====== Records to process ======

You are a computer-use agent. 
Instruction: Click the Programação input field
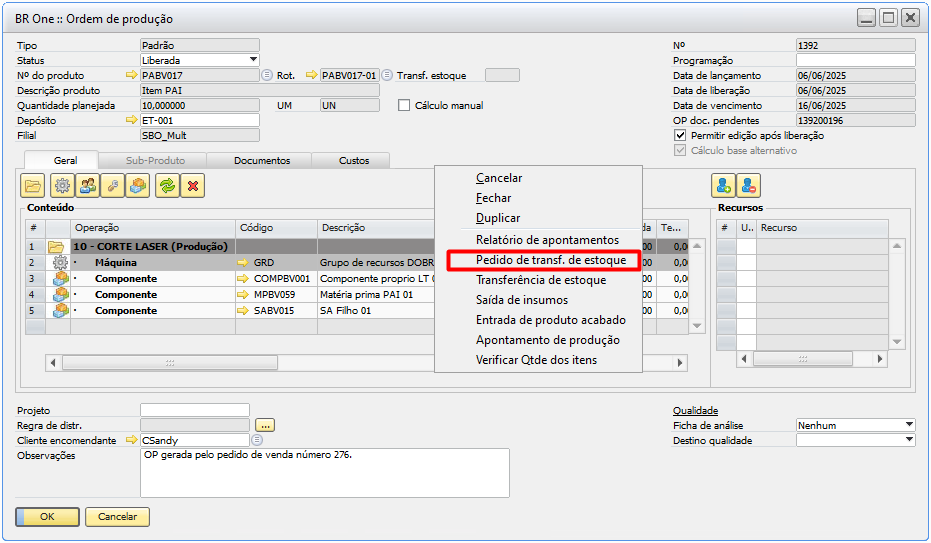[855, 60]
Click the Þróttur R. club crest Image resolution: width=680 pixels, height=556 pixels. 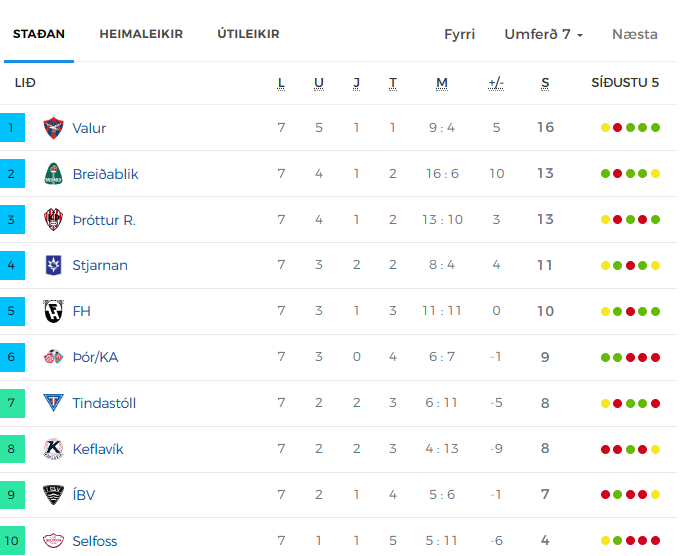53,219
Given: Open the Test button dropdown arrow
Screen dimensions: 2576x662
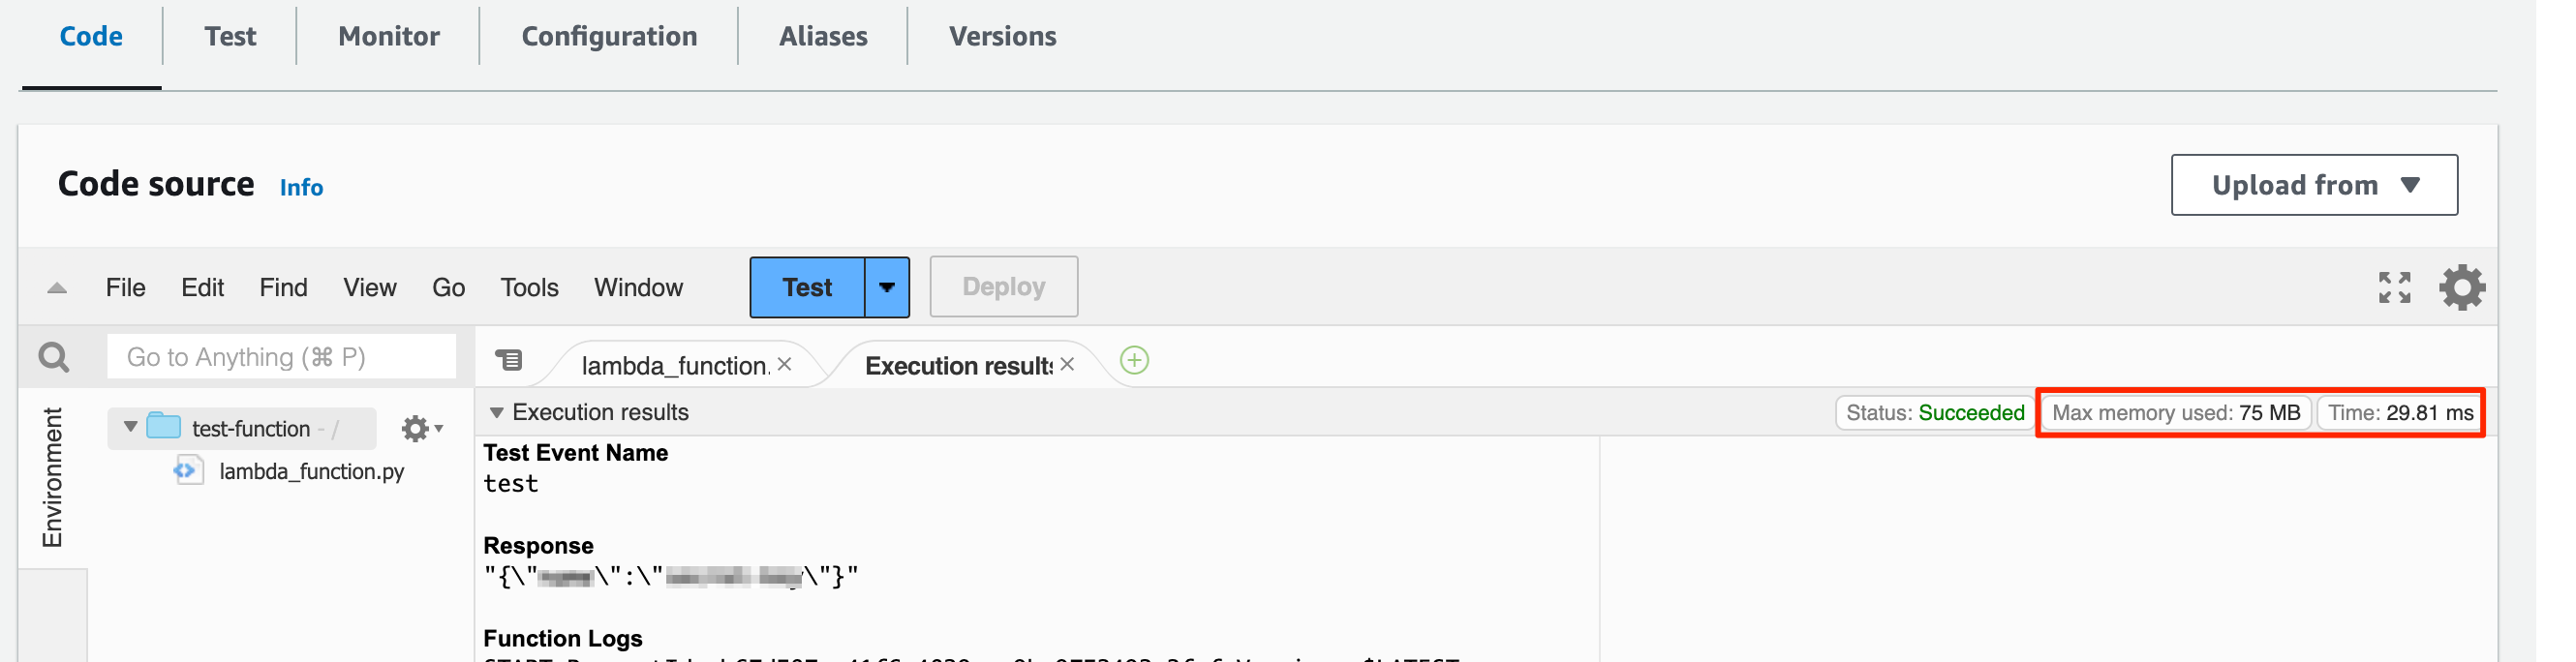Looking at the screenshot, I should 887,287.
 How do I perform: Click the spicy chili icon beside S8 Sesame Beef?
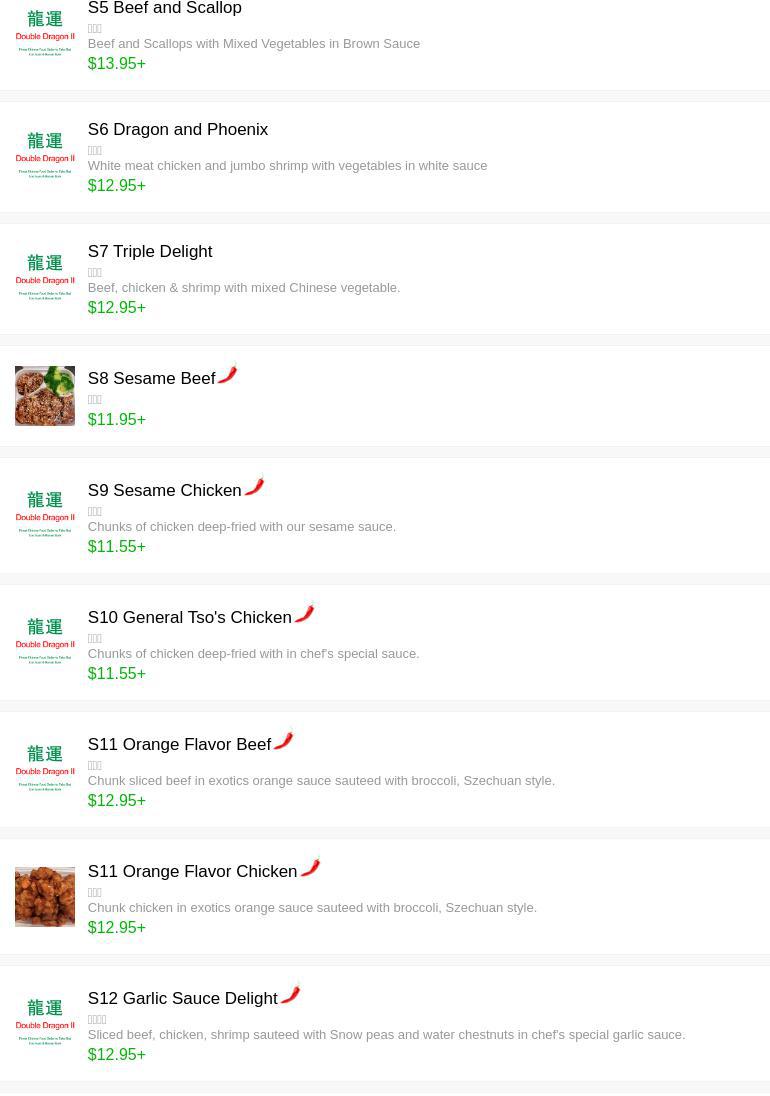point(228,375)
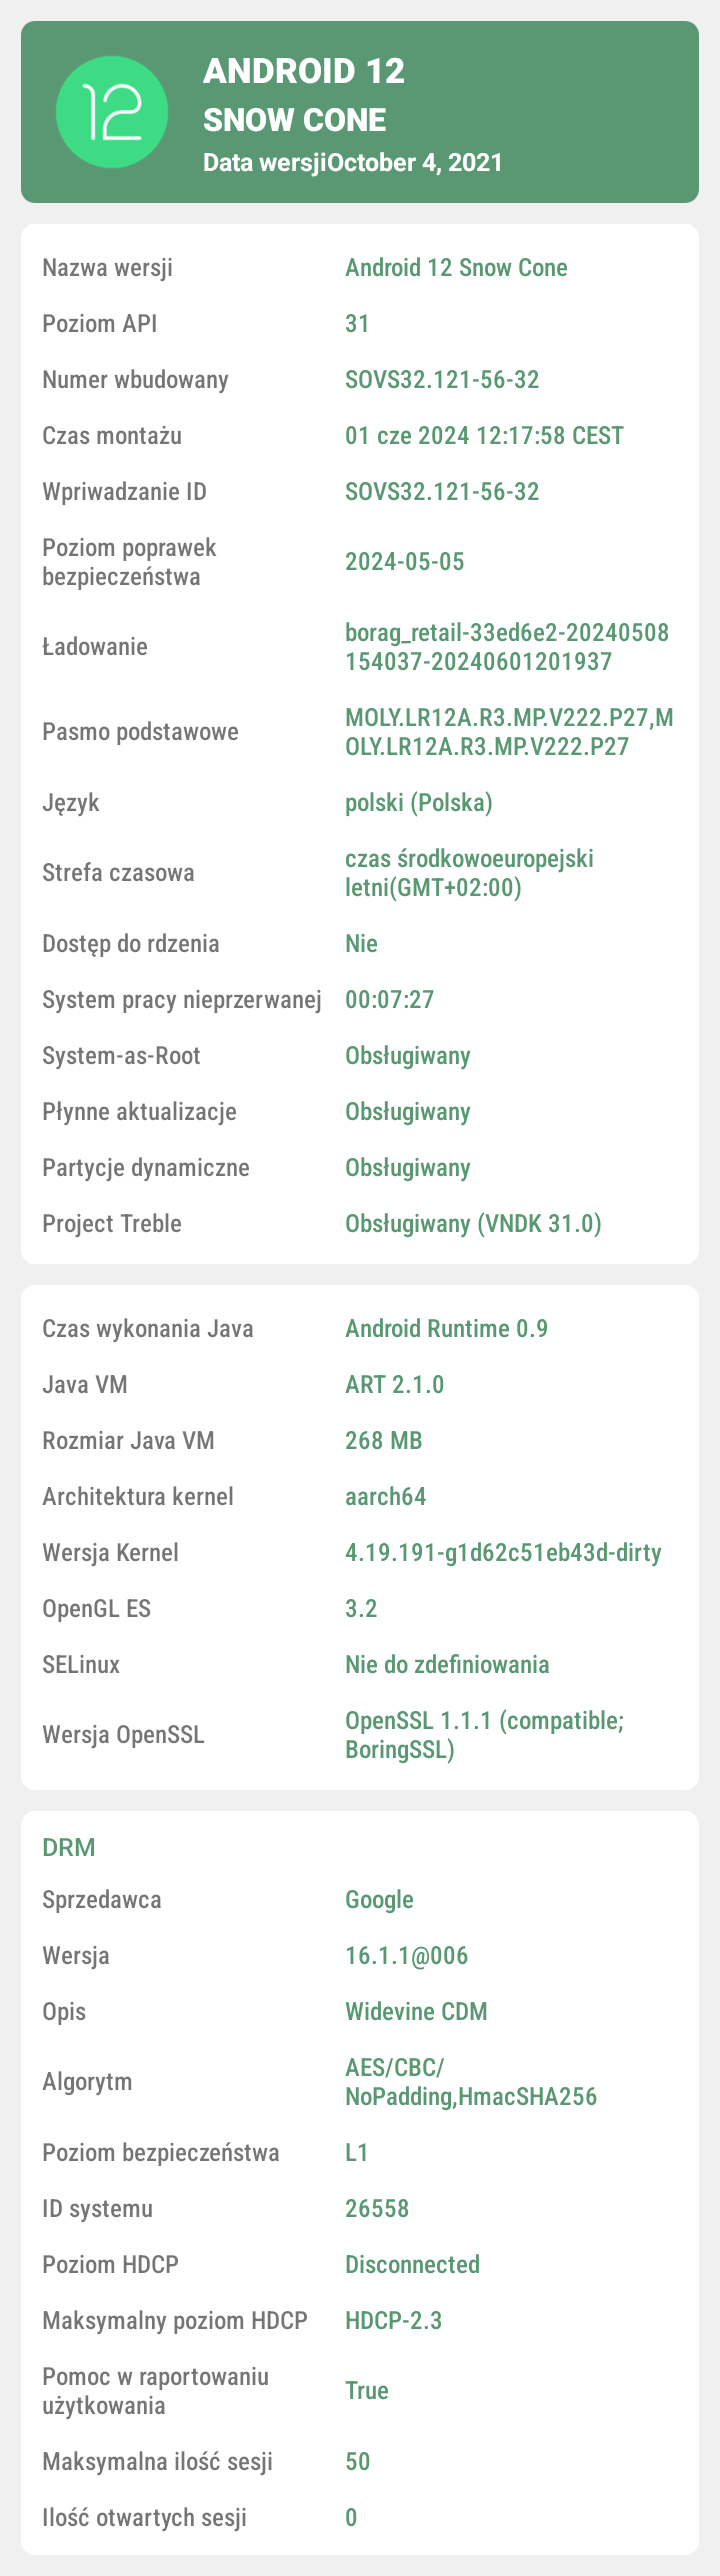The image size is (720, 2576).
Task: Tap the Język value polski (Polska)
Action: (x=419, y=803)
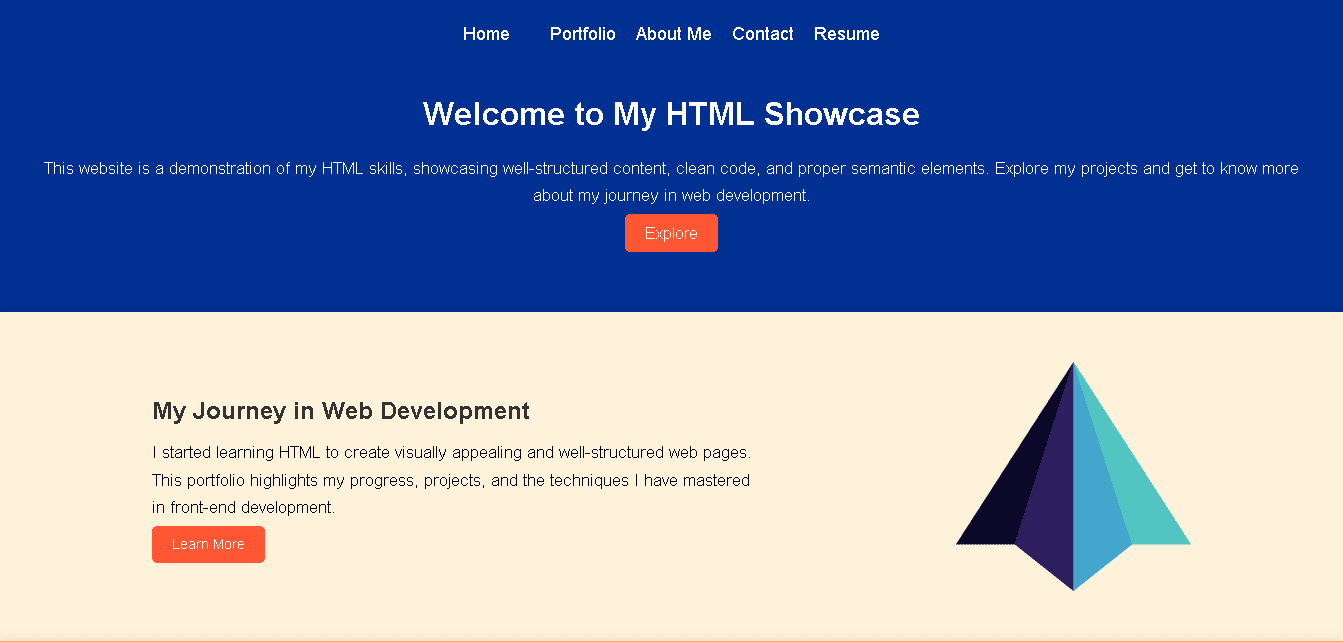Open the Portfolio navigation link

(582, 34)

======

From the line that contains "Given: Open the Test button dropdown arrow" to the last line of the data, print each line exactly, both ends included, and omit the pictures.

== Final answer ==
Given: Open the Test button dropdown arrow
Screen dimensions: 2576x662
Looking at the screenshot, I should 887,287.
 How do I perform: Click the spicy chili icon beside S8 Sesame Beef?
point(228,375)
The image size is (720, 2576).
Task: Tap the Język value polski (Polska)
Action: (x=419, y=803)
Open the Portfolio navigation link

(582, 34)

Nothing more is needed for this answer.